EXERCISE OBJECTIVE: Count the lines in the rows below that contain the string "button", where uppercase and lowercase letters count as different, and reply with that number alone.
══ STORED ROWS ══
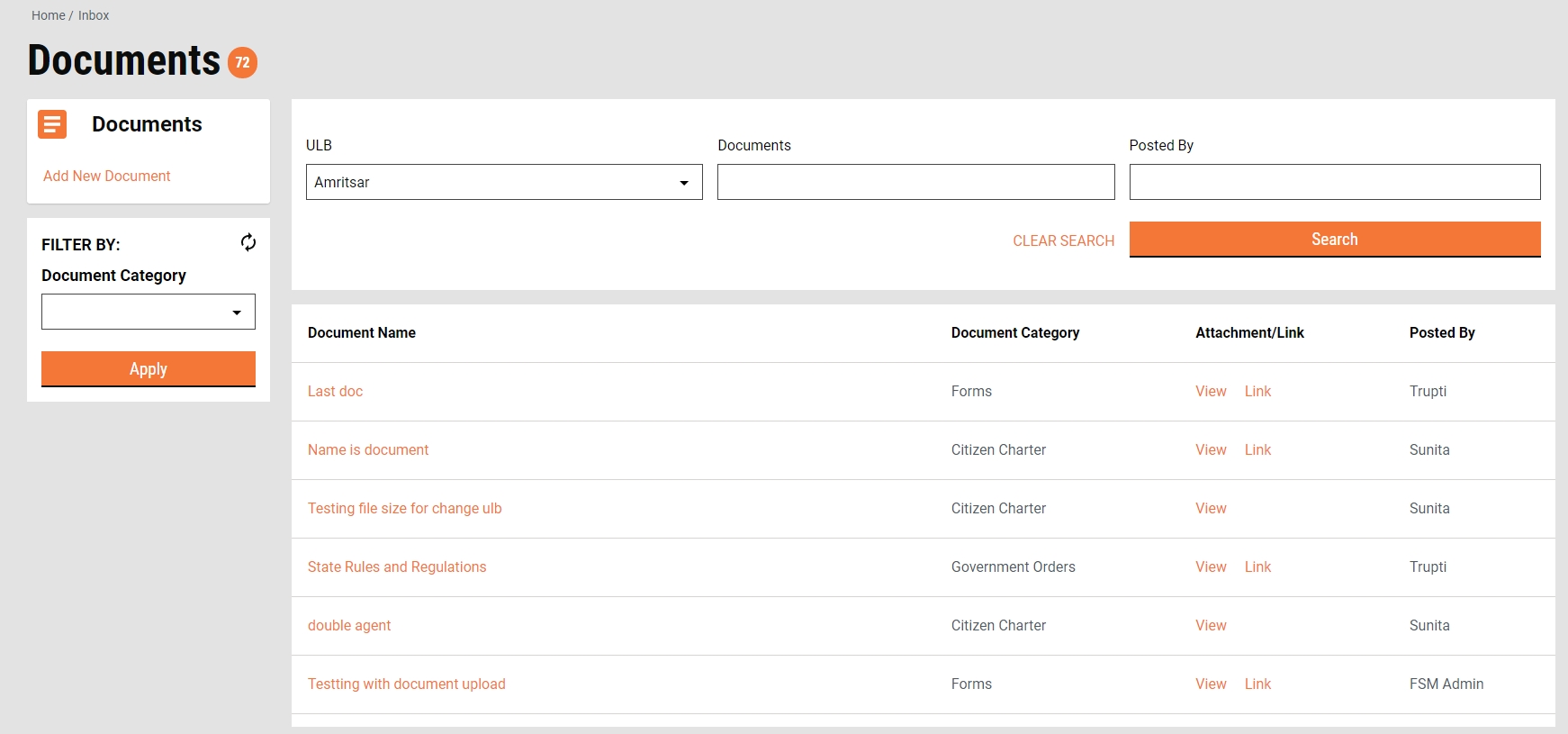Image resolution: width=1568 pixels, height=734 pixels.
Task: Open Link for 'Testting with document upload'
Action: [x=1257, y=684]
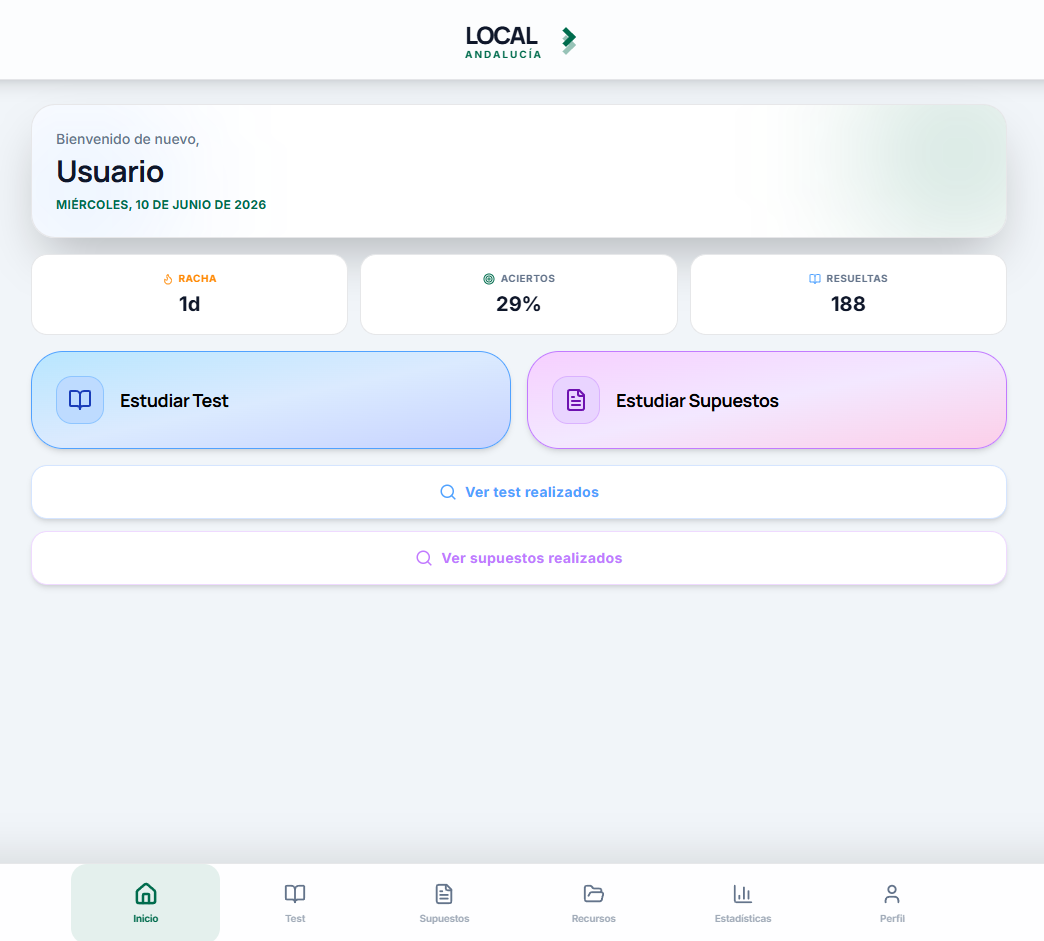Start the Estudiar Test card
The width and height of the screenshot is (1044, 941).
(271, 400)
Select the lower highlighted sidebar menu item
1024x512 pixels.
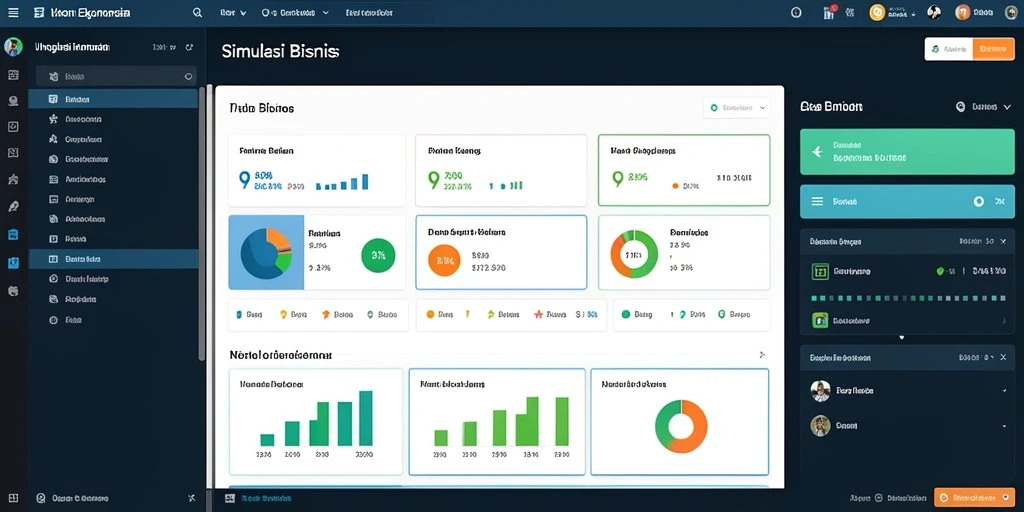(x=113, y=259)
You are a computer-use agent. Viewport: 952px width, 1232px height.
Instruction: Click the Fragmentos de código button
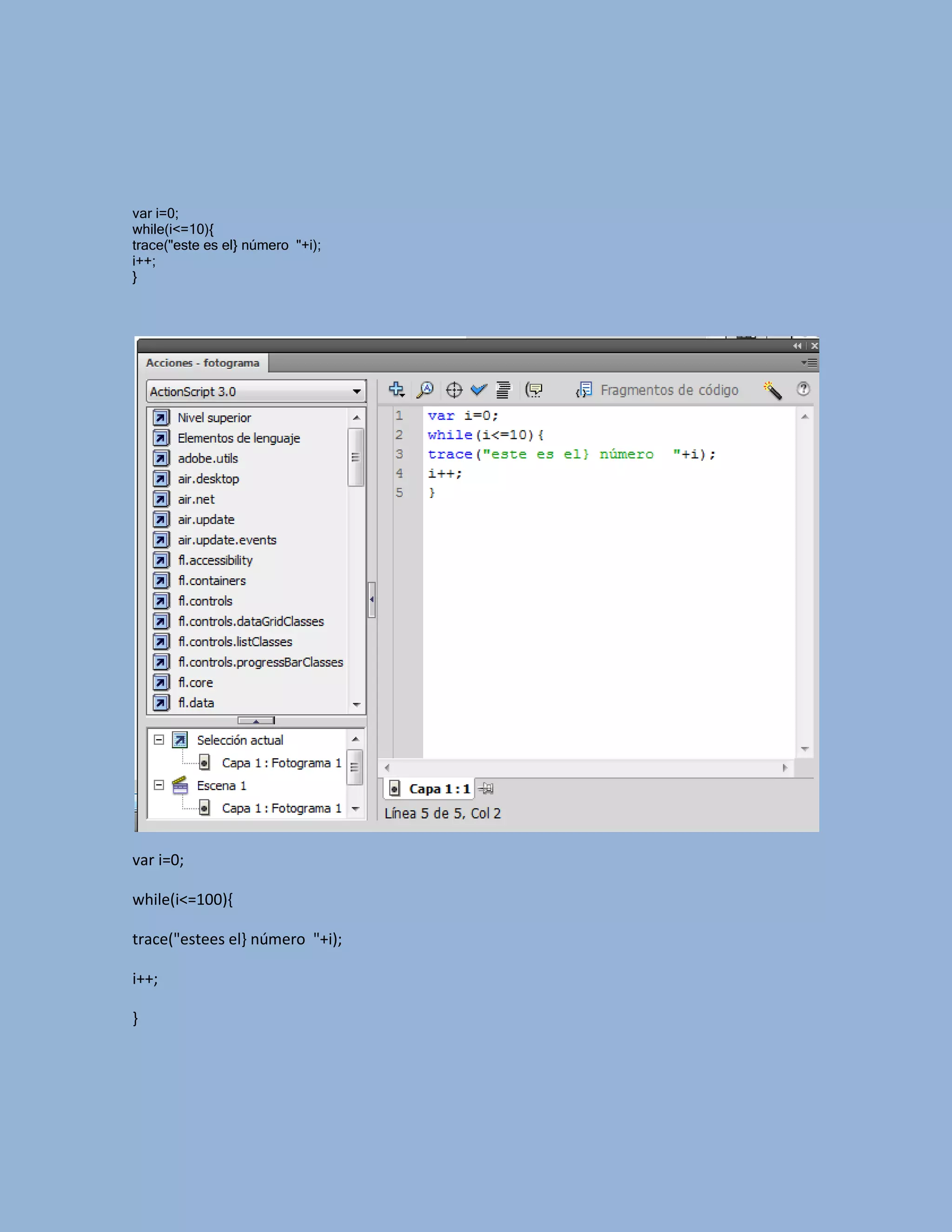(x=658, y=390)
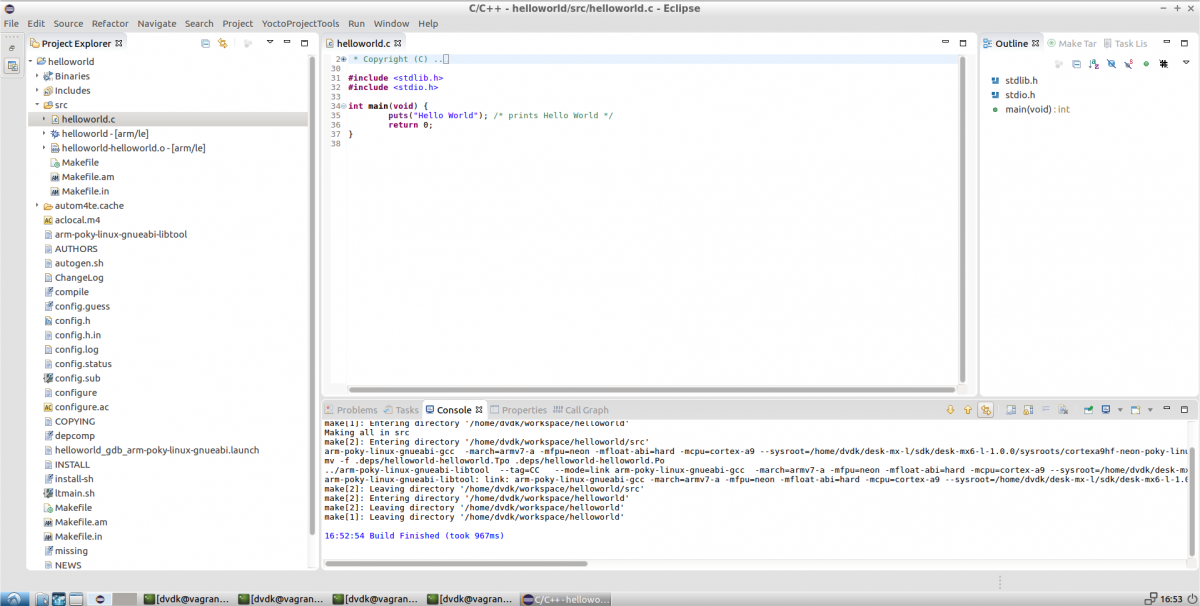Click the C/C++ perspective icon

click(x=12, y=66)
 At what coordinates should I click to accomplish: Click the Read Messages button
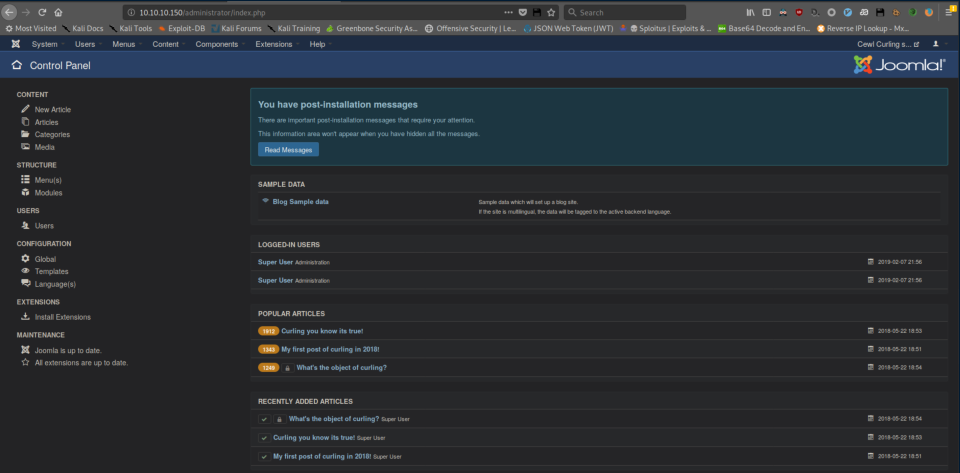[288, 150]
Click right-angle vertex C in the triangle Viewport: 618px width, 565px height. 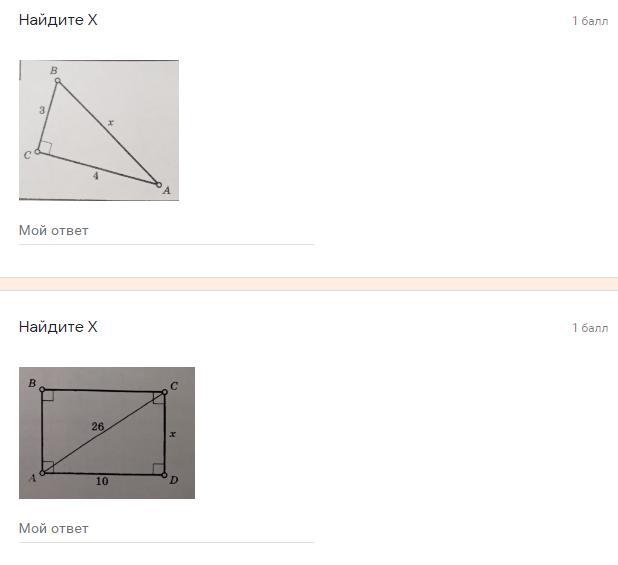coord(37,151)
═══
TASK OUTPUT: 2